S.K : Le Congo est ainsi considéré depuis les Chefferies en pays Ngala, le royaume Téké au centre sur les deux Congo et au Gabon, les royaumes de la côte atlantique (Kongo et Loango). Toutes ces monarchies avaient des échanges commerciaux dont l’axe Pointe-Noire-Brazzaville servait de voie de communication. Au XVIème siècle, lorsque commence la traite des noirs, les pistes caravanières, en provenance du sud Cameroun, de la RCA, de l’actuel RDC et de tous les esclaves du Congo Brazzaville ont transité sur cette voie de communication, Brazzaville-Pointe-Noire ou l’inverse.
Avec la construction du Chemin de fer Congo Océan (CFCO) de 1921 à 1934, le tracé du chemin de fer suivra le même circuit, par où passent les marchandises et de certains pays de l’Afrique centrale passait par le Chemin de fer. Ce chemin de fer a suivi la piste caravanière, la principale entre Brazzaville et Pointe-Noire, mais qui était la voie de communication. L’échange entre le royaume Loango et le royaume Téké. C’est la raison pour laquelle, on devrait former les jeunes et en faire des spécialistes en archives. Toutefois, la Rumba qui n’est pas née hier vient d’être inscrite au Patrimoine mondial de l’Unesco. Elle date des années 50, ce qui revient à dire qu’il y a matière à réflexion. A l’école Chartes, il y a des formations, notamment un Master en numérisation des archives historiques. Voilà une question qui peut être proche de cette jeunesse à la quête de l’emploi. La France est bien placée, à Nantes ou à Paris, à Bordeaux, où l’on trouve des archives qui concernent l’histoire de l’esclavage. Les jeunes peuvent se spécialiser en la matière, mais sous forme numérique.

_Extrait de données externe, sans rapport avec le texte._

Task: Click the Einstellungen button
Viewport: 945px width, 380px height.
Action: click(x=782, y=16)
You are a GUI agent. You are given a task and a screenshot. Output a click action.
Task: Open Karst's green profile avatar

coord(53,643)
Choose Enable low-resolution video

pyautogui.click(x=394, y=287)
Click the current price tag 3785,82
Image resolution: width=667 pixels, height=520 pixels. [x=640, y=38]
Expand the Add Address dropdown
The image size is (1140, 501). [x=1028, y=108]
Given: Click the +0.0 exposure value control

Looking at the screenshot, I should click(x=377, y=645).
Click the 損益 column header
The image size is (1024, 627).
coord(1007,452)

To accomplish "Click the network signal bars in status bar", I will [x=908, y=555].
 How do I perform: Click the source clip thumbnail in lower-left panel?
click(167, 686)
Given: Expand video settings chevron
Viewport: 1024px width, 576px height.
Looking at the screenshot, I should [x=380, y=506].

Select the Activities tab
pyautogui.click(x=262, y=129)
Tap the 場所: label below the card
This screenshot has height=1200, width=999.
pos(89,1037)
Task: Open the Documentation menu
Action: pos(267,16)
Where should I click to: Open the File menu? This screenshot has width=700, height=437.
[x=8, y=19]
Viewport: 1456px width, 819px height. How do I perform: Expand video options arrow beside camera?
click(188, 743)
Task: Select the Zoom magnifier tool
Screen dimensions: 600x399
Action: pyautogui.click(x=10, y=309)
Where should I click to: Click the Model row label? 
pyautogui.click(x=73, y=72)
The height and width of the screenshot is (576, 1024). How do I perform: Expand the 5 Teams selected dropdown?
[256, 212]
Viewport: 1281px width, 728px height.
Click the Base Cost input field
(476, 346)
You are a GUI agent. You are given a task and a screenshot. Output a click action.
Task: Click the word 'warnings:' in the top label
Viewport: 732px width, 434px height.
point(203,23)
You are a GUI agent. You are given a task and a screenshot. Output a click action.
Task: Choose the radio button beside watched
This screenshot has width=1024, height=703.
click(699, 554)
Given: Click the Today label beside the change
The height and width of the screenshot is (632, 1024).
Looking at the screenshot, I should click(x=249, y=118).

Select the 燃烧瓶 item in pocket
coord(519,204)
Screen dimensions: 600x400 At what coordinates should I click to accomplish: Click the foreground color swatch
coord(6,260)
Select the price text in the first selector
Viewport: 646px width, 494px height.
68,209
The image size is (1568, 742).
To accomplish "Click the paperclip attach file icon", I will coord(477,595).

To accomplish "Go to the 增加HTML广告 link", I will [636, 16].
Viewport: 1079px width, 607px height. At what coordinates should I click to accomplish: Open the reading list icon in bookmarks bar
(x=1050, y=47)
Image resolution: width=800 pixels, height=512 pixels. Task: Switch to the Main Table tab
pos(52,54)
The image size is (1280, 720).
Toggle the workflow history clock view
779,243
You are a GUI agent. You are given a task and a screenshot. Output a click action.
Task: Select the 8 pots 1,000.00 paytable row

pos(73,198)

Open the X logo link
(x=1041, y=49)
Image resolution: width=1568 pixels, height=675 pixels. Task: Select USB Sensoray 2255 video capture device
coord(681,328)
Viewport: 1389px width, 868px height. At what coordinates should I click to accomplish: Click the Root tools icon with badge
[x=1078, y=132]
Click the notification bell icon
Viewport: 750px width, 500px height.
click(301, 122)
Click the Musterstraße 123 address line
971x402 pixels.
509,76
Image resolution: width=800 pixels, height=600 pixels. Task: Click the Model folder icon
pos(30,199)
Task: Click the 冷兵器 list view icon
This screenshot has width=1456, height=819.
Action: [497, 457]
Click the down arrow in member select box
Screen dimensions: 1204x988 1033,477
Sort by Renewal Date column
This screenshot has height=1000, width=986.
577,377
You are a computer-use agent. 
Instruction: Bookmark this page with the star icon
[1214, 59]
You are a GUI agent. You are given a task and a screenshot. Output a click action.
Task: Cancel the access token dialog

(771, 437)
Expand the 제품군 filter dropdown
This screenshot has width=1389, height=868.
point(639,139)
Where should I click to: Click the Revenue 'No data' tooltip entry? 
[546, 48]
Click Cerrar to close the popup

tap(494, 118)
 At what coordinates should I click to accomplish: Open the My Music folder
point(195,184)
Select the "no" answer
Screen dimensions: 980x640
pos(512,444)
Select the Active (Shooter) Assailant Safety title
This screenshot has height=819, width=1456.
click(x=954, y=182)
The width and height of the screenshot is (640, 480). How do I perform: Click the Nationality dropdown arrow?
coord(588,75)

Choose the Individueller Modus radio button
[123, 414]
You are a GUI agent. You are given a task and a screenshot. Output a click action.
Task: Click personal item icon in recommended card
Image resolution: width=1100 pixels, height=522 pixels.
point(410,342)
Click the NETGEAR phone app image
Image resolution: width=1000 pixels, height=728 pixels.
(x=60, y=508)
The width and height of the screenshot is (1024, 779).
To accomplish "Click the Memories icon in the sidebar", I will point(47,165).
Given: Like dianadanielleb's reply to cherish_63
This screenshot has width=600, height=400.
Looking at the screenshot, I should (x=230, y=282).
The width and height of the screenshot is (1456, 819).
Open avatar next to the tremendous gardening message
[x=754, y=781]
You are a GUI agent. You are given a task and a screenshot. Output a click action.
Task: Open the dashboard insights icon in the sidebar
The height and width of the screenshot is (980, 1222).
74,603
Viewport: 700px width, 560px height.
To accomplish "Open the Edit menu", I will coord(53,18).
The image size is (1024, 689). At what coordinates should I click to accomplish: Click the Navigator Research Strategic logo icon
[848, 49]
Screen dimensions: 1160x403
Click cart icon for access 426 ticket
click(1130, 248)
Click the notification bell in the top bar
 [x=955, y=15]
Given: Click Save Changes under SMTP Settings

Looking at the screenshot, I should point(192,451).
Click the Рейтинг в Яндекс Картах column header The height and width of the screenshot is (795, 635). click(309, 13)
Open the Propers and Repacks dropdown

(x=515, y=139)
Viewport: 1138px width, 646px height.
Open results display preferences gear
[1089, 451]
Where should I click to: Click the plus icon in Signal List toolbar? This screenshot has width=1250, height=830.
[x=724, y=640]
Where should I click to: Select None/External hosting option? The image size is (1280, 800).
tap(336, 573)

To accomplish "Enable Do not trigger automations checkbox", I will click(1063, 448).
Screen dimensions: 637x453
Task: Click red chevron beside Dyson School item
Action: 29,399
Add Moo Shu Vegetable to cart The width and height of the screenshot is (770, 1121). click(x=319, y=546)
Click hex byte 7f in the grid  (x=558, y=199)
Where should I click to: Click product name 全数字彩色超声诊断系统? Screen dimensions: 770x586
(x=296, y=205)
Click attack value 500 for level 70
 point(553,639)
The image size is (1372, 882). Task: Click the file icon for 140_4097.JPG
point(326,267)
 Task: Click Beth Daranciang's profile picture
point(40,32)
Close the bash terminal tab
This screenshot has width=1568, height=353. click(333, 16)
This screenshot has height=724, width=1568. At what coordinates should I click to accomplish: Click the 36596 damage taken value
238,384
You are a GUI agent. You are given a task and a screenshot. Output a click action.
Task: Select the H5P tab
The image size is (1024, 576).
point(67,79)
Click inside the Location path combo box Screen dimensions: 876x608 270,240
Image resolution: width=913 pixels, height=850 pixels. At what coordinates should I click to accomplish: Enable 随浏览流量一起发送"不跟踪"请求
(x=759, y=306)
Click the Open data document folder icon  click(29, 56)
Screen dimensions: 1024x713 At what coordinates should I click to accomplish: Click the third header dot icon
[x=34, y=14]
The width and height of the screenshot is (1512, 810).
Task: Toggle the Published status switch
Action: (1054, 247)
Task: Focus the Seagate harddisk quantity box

Pagesafrik : Et qu’en est-il du musée ?
Le musée. C’est un lieu où on peut faire la recherche et d’élévation de la conscience populaire. Les collections qui y sont exposées rappellent la mémoire commune. C’est pourquoi le Congo est en pleine effervescence, parce qu’au niveau du ministère de l’Industrie Culturelle, il se passe beaucoup de fourmillements qui feraient que le musée demain soit placé au cœur du tourisme culturel. Nous sommes très heureux, que ce soit au niveau de la Primature ou de la Présidence, les gens ont un regard assez attentif sur la question.
Pagesafrik : Quelle est la place de Brazzaville face aux archives de l’A.E.F., ?
S.K. : Je pense que Brazzaville devrait être la capitale des archives de l’A.E.F., c’est-à-dire que tout chercheur qui partirait du Congo, de la République démocratique du Congo (RDC), du Cameroun, du Gabon, de la Guinée Equatoriale, de l’Angola, devrait forcement se donner pour destination, Brazzaville, non seulement parce qu’il y a des archives qui peuvent être numérisées, qu’on peut consulter sur le net de façon virtuelle, mais aussi parce que Brazzaville à des symboles : la Case de Gaulle et entre autres, le stade Eboué. Il y a beaucoup de vestiges qui parlent encore de Brazzaville comme capitale de la France libre, capitale de l’A.E.F. Tout cela devrait être en quelque sorte une diplomatie culturelle. Ce que les gens ne savent pas, c’est que la meilleure diplomatie, la diplomatie « soft » la plus prenable, c’est la diplomatie culturelle. Et nombreux sont les pays qui l’ont compris.
C’est le cas du Sénégal, depuis le Président Senghor jusqu’aujourd’hui, leurs Chefs d’État s’appuient spécifiquement au niveau de la musique, du travail que font les artistes musiciens, à l’instar de Youssou N’Dour et autres, qu’on envoie parfois en précurseurs pour régler des problèmes politiques, avant qu’un ministre ou au plus haut niveau, le Président de la République.
La diplomatie culturelle est donc de mise dans beaucoup de pays et les grandes puissances l’ont compris. Pourquoi pas le Congo qui a plusieurs écrivains ; qui est toujours à l’avant-garde de la littérature africaine francophone ?
Le Congo a une littérature non seulement prolifique, mais très puissante et très pertinente, au point où on compare certains écrivains à des sud-américains. Bref, voilà une autre diplomatie culturelle qui pouvait servir à notre pays.